Pakistan asıllı İngiliz sanatçı Shezad Dawood, kısa film serisi Leviathan’ın ilk altı bölümüyle programda yer alıyor. Adını Yahudi mitolojisinde tasvir edilen ilkel deniz canavarı Leviathan’dan alan seri, izleyiciyi toplumsal, siyasal ve bilimsel olan arasındaki sınırların zorlandığı bir geleceği tahayyül etmeye çağırıyor. Bu mitolojik anlatının sınırlarını toplumsal-felsefi eleştiriyle genişleten Dawood; zaman, mekân, insan doğası ve ekolojinin bölüm bölüm açığa çıkmasıyla, hayatın kaynağı ve akışı üzerine düşüncelerini aktarmış oluyor.

Görünüşte birbirinden kopuk olan bilgi alanlarını türler, topluluklar ve kültürler arasında çarpıcı paralellikler kurarak iç içe geçiren Leviathan’ı, İbranice çiftle(ş)mek, bağla(n)mak, katılmak anlamına gelen layah kelimesiyle ilişkilendirmek mümkün. Kapsamlı bir araştırmaya dayanan bu film projesi, deniz biyoloğu, siyaset bilimci, sinirbilimci ve travma uzmanlarının yer aldığı geniş ekipler ile yapılan görüşmeler sonucunda gerçekleştirildi.

Eylem sanatı

Perulu sanatçı ve aktivist Daniela Ortiz, 2012-2019 yılları arasında her 12 Ekim günü gerçekleştirdiği eylemlerde çektiği videolarla izleyicileriyle buluşuyor. Ortiz, İspanya’nın Ulusal Günü’nü kutlamak üzere seçtiği ve Amerika’nın sözde “keşfedilme” gününe denk getirilen bu günde gerçekleştirdiği eylemlerle, sömürgeleştirilen halkların sessizliğe mahkûm edilen deneyimlerini görünür kılıyor.

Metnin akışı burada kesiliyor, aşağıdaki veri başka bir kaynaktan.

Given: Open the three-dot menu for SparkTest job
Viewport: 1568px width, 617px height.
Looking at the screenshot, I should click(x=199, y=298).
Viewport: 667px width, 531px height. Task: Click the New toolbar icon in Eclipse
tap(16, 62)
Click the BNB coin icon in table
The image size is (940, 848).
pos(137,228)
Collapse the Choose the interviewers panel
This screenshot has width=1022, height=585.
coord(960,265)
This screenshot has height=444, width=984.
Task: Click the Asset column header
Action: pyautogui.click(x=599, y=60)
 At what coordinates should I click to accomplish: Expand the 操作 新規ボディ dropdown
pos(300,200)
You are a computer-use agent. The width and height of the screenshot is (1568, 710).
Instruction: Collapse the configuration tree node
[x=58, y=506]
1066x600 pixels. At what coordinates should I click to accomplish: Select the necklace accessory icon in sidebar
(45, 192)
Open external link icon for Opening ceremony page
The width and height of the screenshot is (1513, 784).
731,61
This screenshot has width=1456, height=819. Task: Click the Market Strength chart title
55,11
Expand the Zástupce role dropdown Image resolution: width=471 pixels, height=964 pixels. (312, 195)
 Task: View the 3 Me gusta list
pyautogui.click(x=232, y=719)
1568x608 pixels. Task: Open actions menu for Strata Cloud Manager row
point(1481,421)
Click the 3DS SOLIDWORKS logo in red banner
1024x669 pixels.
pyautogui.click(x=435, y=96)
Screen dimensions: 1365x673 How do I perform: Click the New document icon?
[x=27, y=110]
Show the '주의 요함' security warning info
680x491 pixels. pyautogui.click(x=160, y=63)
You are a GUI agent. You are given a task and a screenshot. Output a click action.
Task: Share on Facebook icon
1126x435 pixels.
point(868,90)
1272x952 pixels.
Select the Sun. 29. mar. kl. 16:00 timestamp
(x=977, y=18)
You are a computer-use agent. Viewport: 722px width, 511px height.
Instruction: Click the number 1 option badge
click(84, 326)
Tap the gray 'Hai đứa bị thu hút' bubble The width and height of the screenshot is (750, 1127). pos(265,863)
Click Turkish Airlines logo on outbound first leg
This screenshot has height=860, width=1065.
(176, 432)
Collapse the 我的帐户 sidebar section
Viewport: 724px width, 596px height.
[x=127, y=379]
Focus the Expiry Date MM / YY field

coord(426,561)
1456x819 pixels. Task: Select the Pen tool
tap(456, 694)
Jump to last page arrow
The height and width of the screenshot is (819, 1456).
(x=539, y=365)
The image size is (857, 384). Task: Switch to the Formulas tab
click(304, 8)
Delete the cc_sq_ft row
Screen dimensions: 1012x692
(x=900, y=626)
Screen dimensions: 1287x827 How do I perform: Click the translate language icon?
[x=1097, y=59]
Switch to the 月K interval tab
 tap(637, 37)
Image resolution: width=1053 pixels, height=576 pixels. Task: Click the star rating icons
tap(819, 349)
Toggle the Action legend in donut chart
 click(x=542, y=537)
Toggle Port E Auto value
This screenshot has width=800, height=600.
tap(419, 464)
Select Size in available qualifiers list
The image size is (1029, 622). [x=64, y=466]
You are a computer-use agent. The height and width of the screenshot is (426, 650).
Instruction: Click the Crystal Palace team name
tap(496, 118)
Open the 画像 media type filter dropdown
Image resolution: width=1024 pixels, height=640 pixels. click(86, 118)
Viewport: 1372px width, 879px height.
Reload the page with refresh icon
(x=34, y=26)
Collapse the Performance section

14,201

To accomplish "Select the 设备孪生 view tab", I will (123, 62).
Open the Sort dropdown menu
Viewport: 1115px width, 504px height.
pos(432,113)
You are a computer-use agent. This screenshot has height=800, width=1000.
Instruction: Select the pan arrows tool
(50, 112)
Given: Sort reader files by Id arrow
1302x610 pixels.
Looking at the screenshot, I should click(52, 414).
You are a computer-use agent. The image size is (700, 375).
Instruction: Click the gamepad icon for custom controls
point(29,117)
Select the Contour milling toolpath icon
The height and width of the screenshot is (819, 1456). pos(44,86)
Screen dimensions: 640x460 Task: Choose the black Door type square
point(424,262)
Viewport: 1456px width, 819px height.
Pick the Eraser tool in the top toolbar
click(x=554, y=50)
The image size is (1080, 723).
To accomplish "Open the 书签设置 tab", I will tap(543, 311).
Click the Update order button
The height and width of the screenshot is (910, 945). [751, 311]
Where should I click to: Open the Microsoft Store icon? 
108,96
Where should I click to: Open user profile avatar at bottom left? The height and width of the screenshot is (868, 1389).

Barselona’daki üç eylemi bir araya getiren seçkinin ilk videosu, Daniela Ortiz’in Xose Quiroga ile birlikte çektiği CP12. Yönetmenler, Plaza Colón’daki Kolomb anıtında vücut bulan ırkçı ideolojiyi etkileyici görsel detaylarla gözler önüne seriyor. Kolomb’un yanı sıra sömürgecilik tarihinde aktif rol oynayan iki Katalan figüre de bu anıtta rastlamak mümkün: boyun eğdiğinin nişanesi olarak dizlerinin üstüne çökmüş bir yerlinin yanında temsil edilen rahip Bernardo de Boyl ve asker Pere de Margarit.

Ulusal Gün’ün kutlandığı ana kamusal mekânlardan Plaza Cataluña’da çekilen Réplica’da Daniela Ortiz, Rahip Bernardo de Boyl’un altında diz çökmüş isimsiz yerlinin bir fotoğrafını taşıyor. Yoldan geçenlerin önünde diz çöken Ortiz, Kolomb anıtının cisimleştirdiği ırkçılığa dikkat çekmek isterken bazı hoşnutsuz, hatta şiddetli tepkilerle karşılaşıyor. Reparación (Tamirat) adlı üçüncü eylem videosunda ise, yerli tarihçi Guamán Poma de Ayala’nın, İspanyol sömürgecilerin kötü muamelelerini eleştirdiği El primer nueva crónica y buen gobierno (İlk Yeni Vakayiname ve İyi Yönetim) başlıklı el yazmasından parçalar okuyor. Performanstan hemen sonra bu eserin tıpkıbasımı Barselona Üniversitesi kütüphanesinden, göçmenlerin ve ayrımcılık yapılanların yönettiği bir kültürel alana aktarıldı.

Yarına Notlar sergisinin bir parçası olarak gösterime sunulan videolar, 6 Mart 2022 tarihine kadar her Cumartesi 15.00 – 18.30 saatleri arasında Pera Müzesi Oditoryumu’nda izlenebilir.